The efficiency of phosphate solubilizing microorganisms as inoculants in the agricultural soils should not be studied only in vitro. The higher Pi_av level in the soil solution should not be the only criterium for screening PSM activity. On the other hand, the lack of the higher level of Pi_av in the soil after inoculation with PSM does not indicate inactivity of the inoculant. The content of Pi_av is changing very dynamically and the best effect of PSM efficiency can be the higher level of P in the inoculated plant and the higher yield [67]. Osorio and Habte [66] inoculated Leucaena leucocephala with Mortierella sp. isolated from the rhizosphere of mature Leucaena leucocephala and indicated this fungus as a very efficient phosphate rock (PR) solubilizer. In the experiment with Mortierella sp. (PSM) and Glomus sp. as coinoculant of the plant, the amount of Pi_av increased (over 73%) in the treatment with PR application, caused the higher content of P in the shoots and higher shoot DW of L. leucocephala (about 29%) (Table 2).

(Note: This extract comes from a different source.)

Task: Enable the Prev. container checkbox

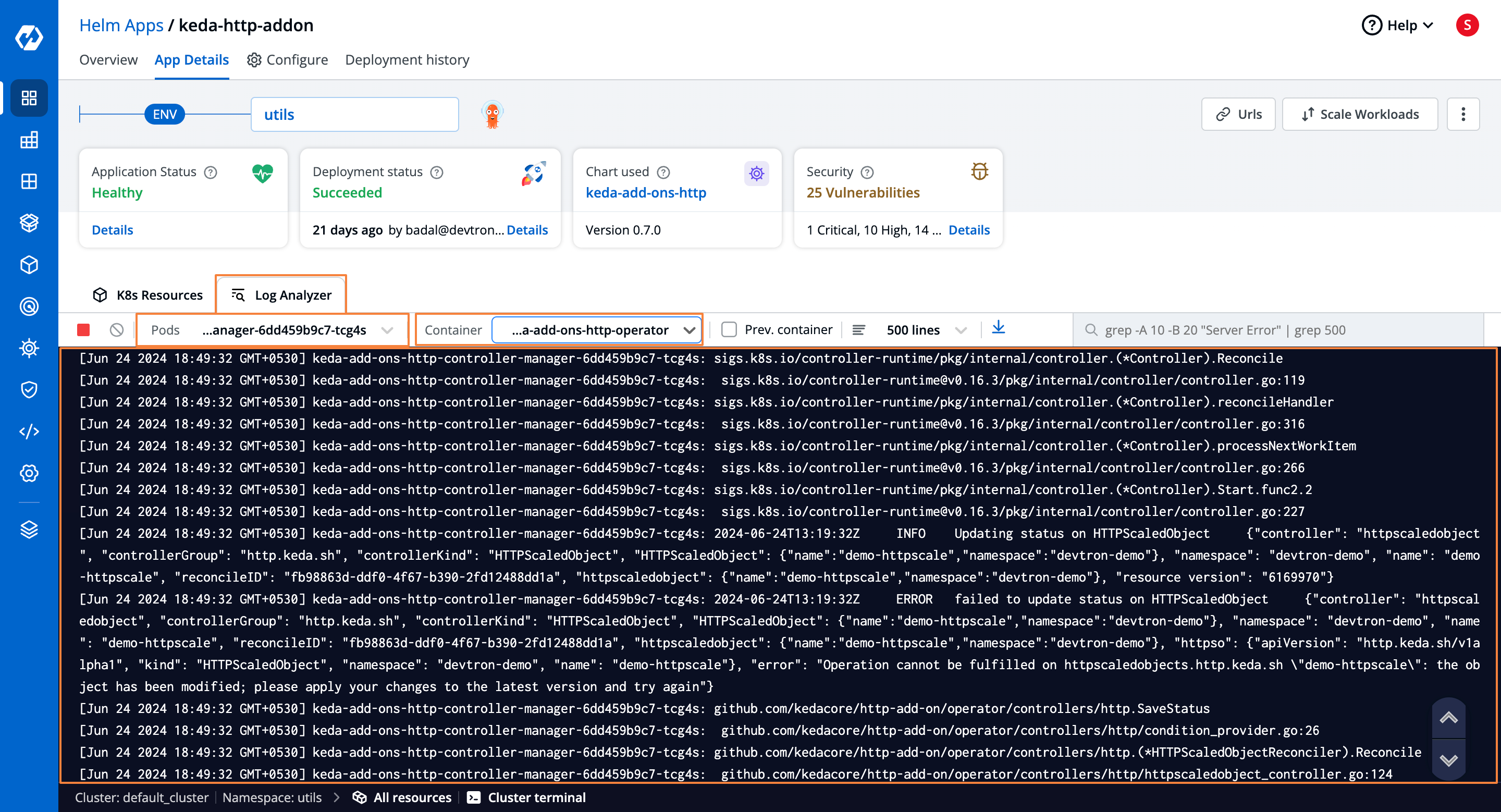Action: 729,330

Two Mortierella alpina and one M. simplex strains isolated from rhizosphere revealed phosphatase activity [55]. In the preliminary screening of fifty six isolates from Arctic soils, M. alpina PG40 demonstrated the strongest phosphatase activity among Mortierella strains. M. simplex PG26 and Mortierella schmuckeri PG45 strains had low activity of this enzyme [55]. In most soils, the mineral compounds have a smaller share of the total pool of this element than the organic phosphorus compounds where the phosphate group is attached by proteins, sugars, lipids, and nucleotides. Phosphatases are enzymes synthetized by plant roots and microorganisms which are often induced by low concentration of Pi_av in the soil solution [24]. On the other hand, at the low level of anions bioavailable for plants (H₂PO₄⁻ and HPO₄²⁻), the decrease in crop productivity is proved.

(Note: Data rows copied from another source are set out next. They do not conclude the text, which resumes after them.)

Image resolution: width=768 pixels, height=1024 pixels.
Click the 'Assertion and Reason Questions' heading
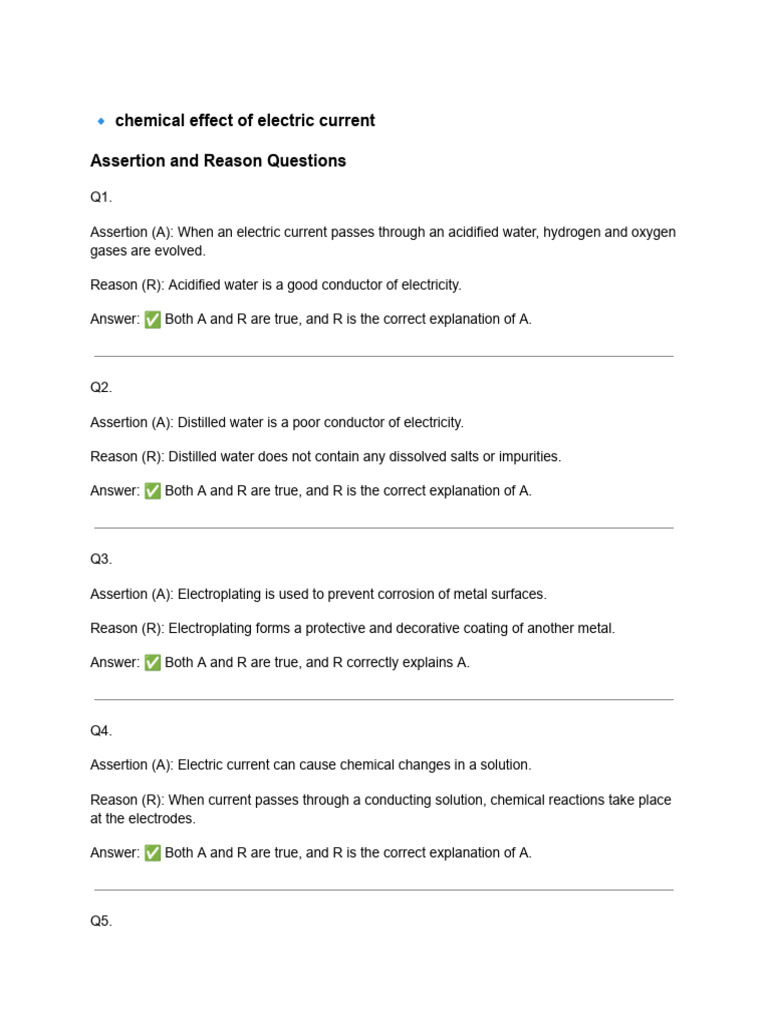coord(218,161)
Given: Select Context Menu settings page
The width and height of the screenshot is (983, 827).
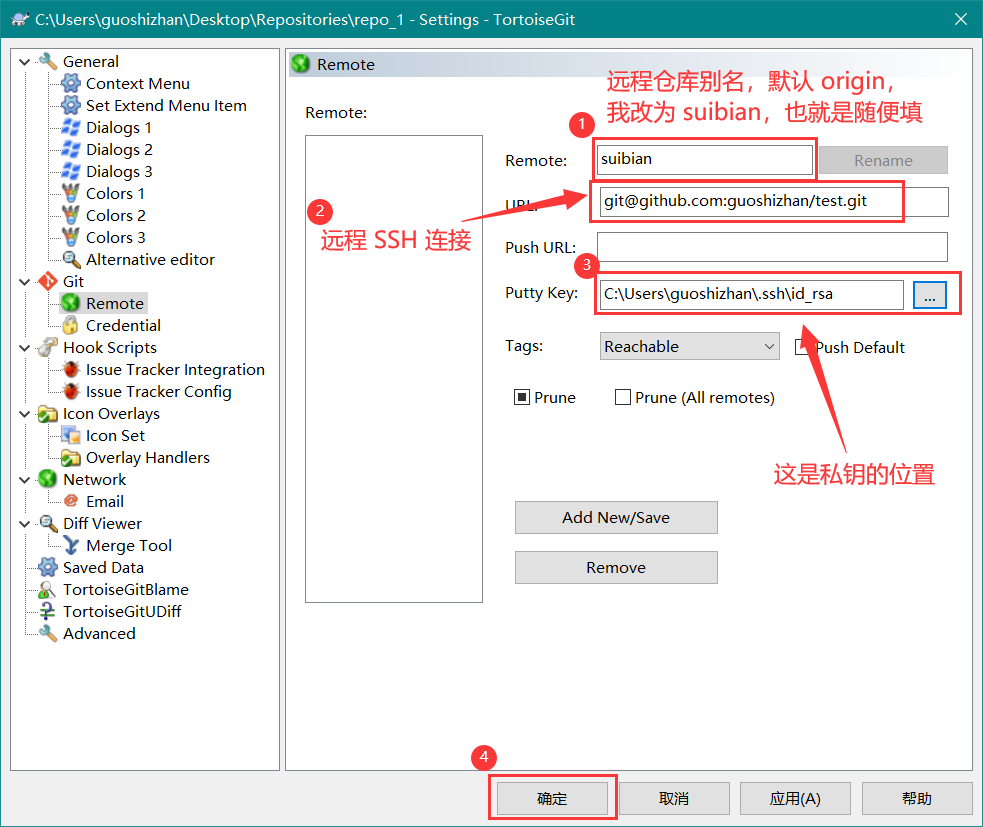Looking at the screenshot, I should point(137,84).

The positive effects of Mortierella sp. were observed with neutral and alkaline phosphatase activity in the soil (Table 2) [68]. Li et al. [17] also proved the increase of the soil phosphatase activity in the soil inoculated with Morterella elongata, which correlated with improved maize growth.

3.2. Siderophore Producing Mortierella Species—Efficient in the Increase of Fe Bioavailability

Iron is an essential micronutrient required for the plant and microbial growth. When present at lower content in the agricultural soils, Fe is responsible for reduction of plant productivity. In the upper soil layers under aerobic conditions, Fe solubility is low and it is mostly found in the form of Fe³⁺ which is not available to plants [87]. One of the specific mechanisms developed by microorganism is synthesis of Fe³⁺-complexing compounds followed by the transportation and accumulation of Fe. Siderophores are known to be synthetized and excreted by soil fungi as a response to Fe starvation in the environment and as a consequence, microbial inoculants with this ability may strongly enhance the plant growth and resistance through the sequestration of Fe from the soil [88,89].

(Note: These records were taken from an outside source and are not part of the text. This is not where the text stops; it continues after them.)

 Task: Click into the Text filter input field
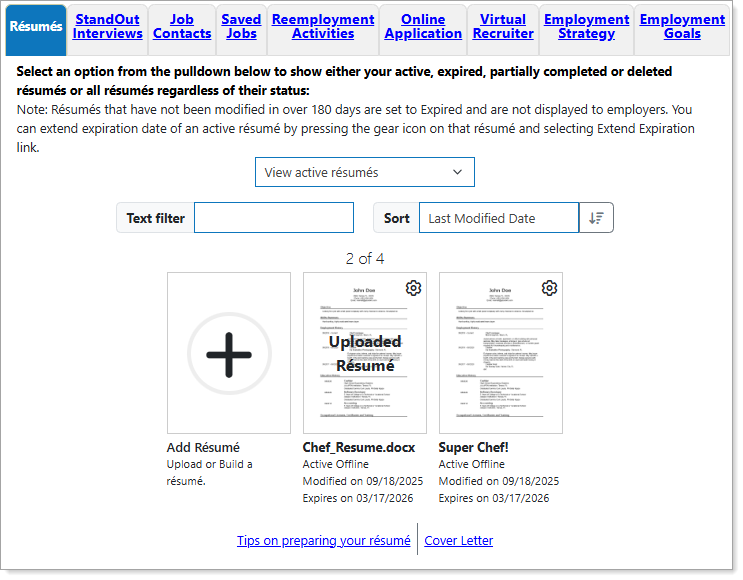[x=274, y=218]
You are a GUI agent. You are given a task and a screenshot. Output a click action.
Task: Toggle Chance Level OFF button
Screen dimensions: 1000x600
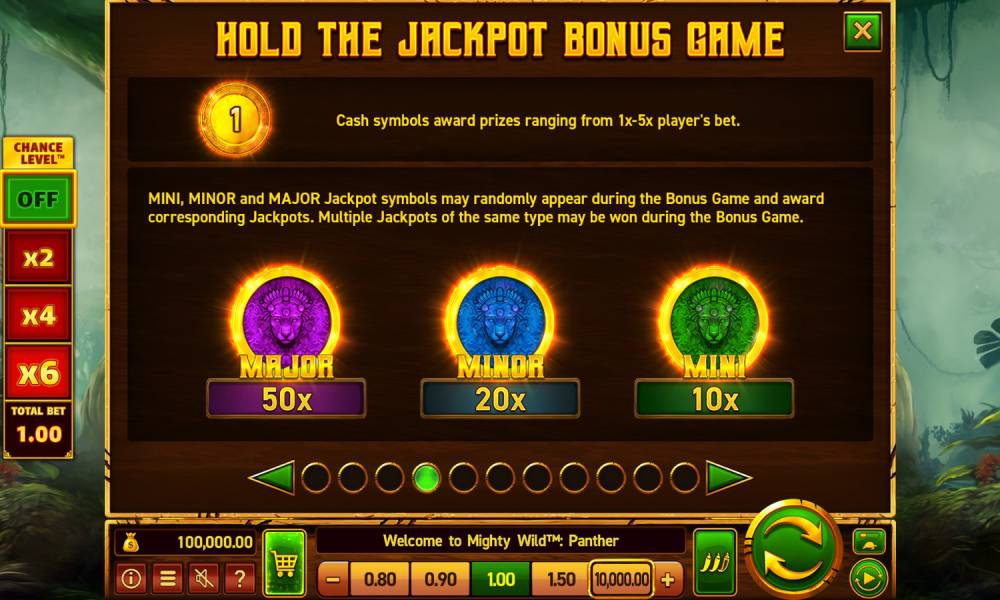tap(38, 199)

To the best of our knowledge, only few studies have explored the capability of Mortierella species to Fe-complexation. In 1972, Bozarth and Goenaga extracted mycoferritine, the iron-binding protein, from mycelium of Mortierella alpina isolated from the soil [90]. After separation from the lyophilized mycelium, this protein contained 17% of Fe. On the basis of the results obtained from HPLC-analysis, it was indicated that rhizoferrin (polycarboxylate-type siderophore) was synthetized by Mortierella vinaceae cultivated under Fe-limiting conditions [91].

M. alpina CS10E4 strain investigated by Wani et al. [9] also formed orange halo zone on (CAS)-blue agar. Although siderophores are mainly specific for Fe³⁺, these chelating compounds also bind other metals, such as Cd²⁺, Cu²⁺, and Zn²⁺ [92,93,94]. The presence of optimal dose of bioavailable heavy metals in the soil might promote plant growth.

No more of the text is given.